Release date: March 2, 2015
By: Johan Carlsson
Purity Ring call their genre ”future pop”, which I find kind of amusing since they as far as I can tell have no connection whatsoever to the synthpop subgenre dominated by VNV Nation. Except that they make synthpop influenced by other genres, but in this case it’s more about witch house and dreamy indietronica. Megan James has a light, effortless, brittle voice that fits the twisted, poetic lyrics soaring on top of Corin Roddick’s ultra modern, clean, fluffy production.
Edmonton based Purity Ring is one of the new breed of female fronted electronic pop bands of the (sort of) same vein as Chvrches and Lights that’s reached a whole new generation of fans and whole other levels of recognition outside of ”our” genre, which I think is great and gives a lot of hope for the future of electronic pop. Especially if it’s this good.

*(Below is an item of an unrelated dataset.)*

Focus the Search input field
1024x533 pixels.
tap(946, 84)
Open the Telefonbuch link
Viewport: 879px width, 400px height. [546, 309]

I first noticed Purity Ring when they were featured on the excellent Jon Hopkins single ”Breathe This Air”, and checked them out afterwards. Compared to the new album “Another Eternity”, the debut ”Shrines” is a bit darker and ”witch housier”, also less song focused and more introvert. It takes a while to get to know it, but opens up if you make the effort. The new album in contrast is rather immediate and a lot more to my liking, in fact. These are songs I can take with me after I stop listening to it, and it sounds a lot more cohesive and thought out. The music is inventive, curious and sometimes even surprising. More ”mature” as we reviewers say.
It will be interesting to see what the fans make of “Another Eternity” since Purity Ring are moving in a poppier direction, but I think they’re all the better for it. If you’re on the fence, check out the album opener ”Heartsigh” which sets the tone directly and is one of my favourites on this excellent album.